Corporate Express convertibles offer return potential on Staples takeover bid, analysts say

By Rebecca Melvin

New York, Feb. 20 - The convertibles of Corporate Express NV present a "ratchet opportunity" following the office supply company's rejection of an unsolicited €7.25-per-share offer from Staples Inc., according to a Barclays Bank convertibles research note on Wednesday.

Corporate Express' 2% convertibles due 2010 have change-of-control protection via a put at par plus accrued interest and a stepping ratchet, the research note said.

Corporate Express has been rumored to be in takeover talks with Framingham, Mass.-based Staples, and on Tuesday it received an unsolicited €7.25-per-share offer, which it rejected, reiterating that it desires to remain independent.

Barclays said that for a takeover prior to Dec. 18, 2008, the conversion ratio would increase by 6.52%. After that date, but before Dec. 18, 2009, the ratio would increase by only 3.16%.

Using a share price of €7.25, Barclays calculates a change-of-control parity of 102.5 prior to December 2008.

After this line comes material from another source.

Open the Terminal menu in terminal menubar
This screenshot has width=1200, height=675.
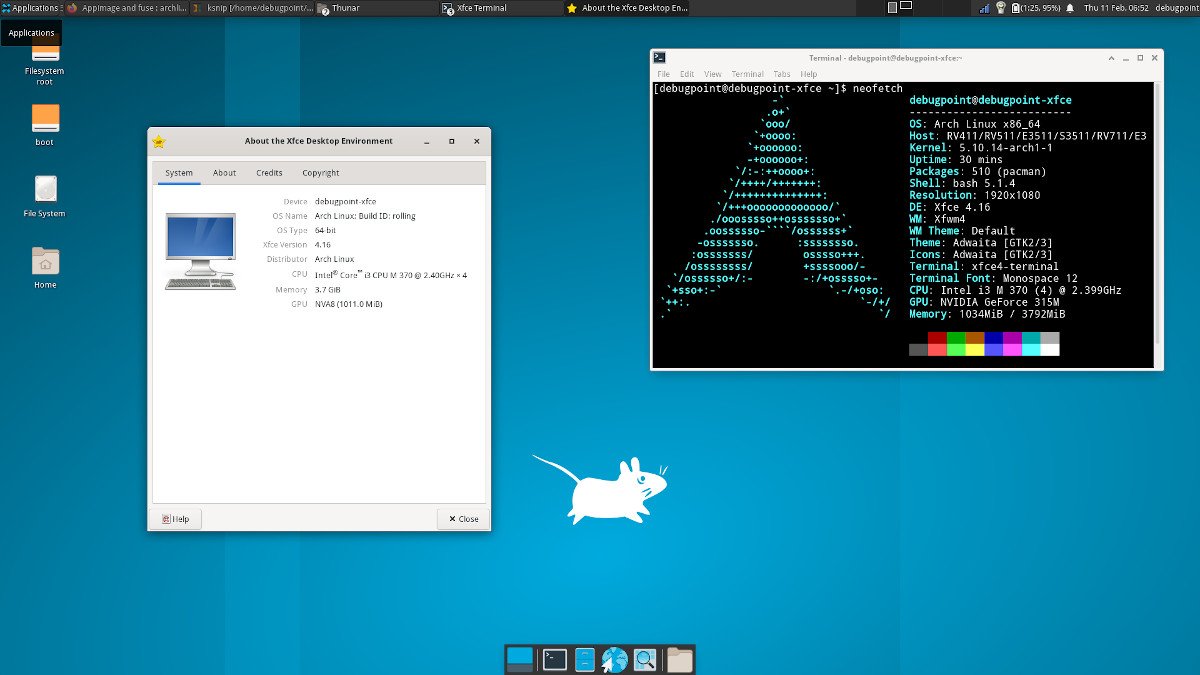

For a deal at the current share price of €7.55 or €8.00, the change-of-control parity would be 106.7 or 113.1, respectively.

On Monday the convertibles closed at 94.2, versus a €5.43 share price, according to Barclays.

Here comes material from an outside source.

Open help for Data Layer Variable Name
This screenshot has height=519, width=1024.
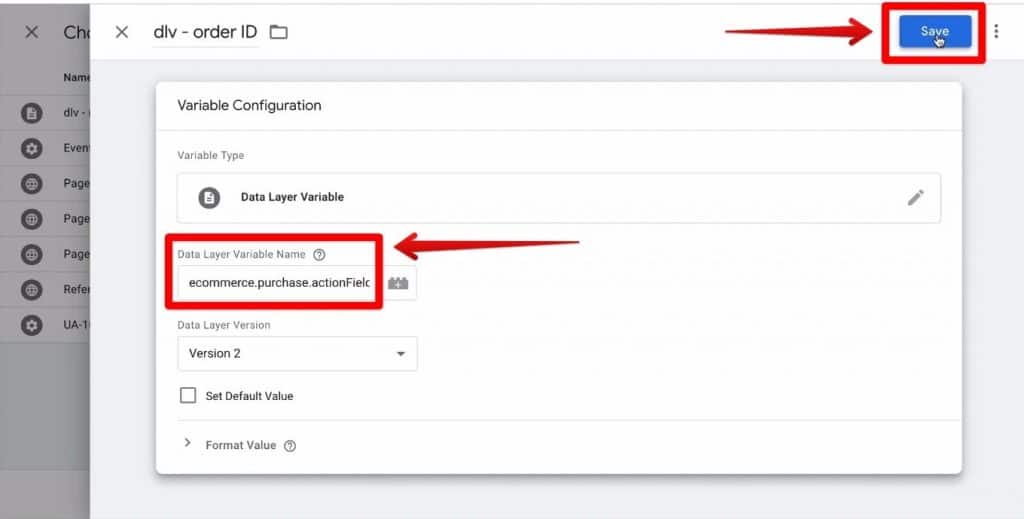coord(319,255)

"If a takeover were certain to proceed, then the appropriate delta hedge ratio would be 106.5% and the bond would trade at the change-of-control parity less accrued interest (currently 0.36 points)," the note stated.

Given the closing share price of €7.55, the market seems to view a higher offer as likely. However, this delta is too high in Barclays' view given the lack of certainty that a takeover will ensue.

"If it does not, and the share price remains at its current level, then we would obtain a theoretical value of 112.1 (73% delta) using a 40% volatility, 8% credit spread and 1.5% borrow," the note stated.

Even using more conservative assumptions of a 10% spread and 35% volatility, Wednesday's non-change of control theoretical value would be 108.6 (77% delta), the note stated.

Given the most recent mid-market price in the bond of 105.4 (mid) versus €7.55, the bank sees some delta-neutral valuation upside, of approximately 3 points if no deal occurs and of up to about 1 point if it does at the current share price.

"We would suggest a delta of [about] 85%, which we expect will result in a positive return for holders in most deal and non-deal scenarios. A protracted deal at a relatively low share price, especially if it eventually concludes after the ratchet steps down at the end of the year, would be a less favorable scenario for holders," according to the bank.

Another risk is that the stock borrow cost could eat into the potential upside, depending on the time until a deal is concluded. Lastly, the no-deal valuation of the bond could cheapen further, although Barclays' modeling assumptions are thought to be fairly conservative.

Corporate Express is a business-to-business office supply company based in Amsterdam.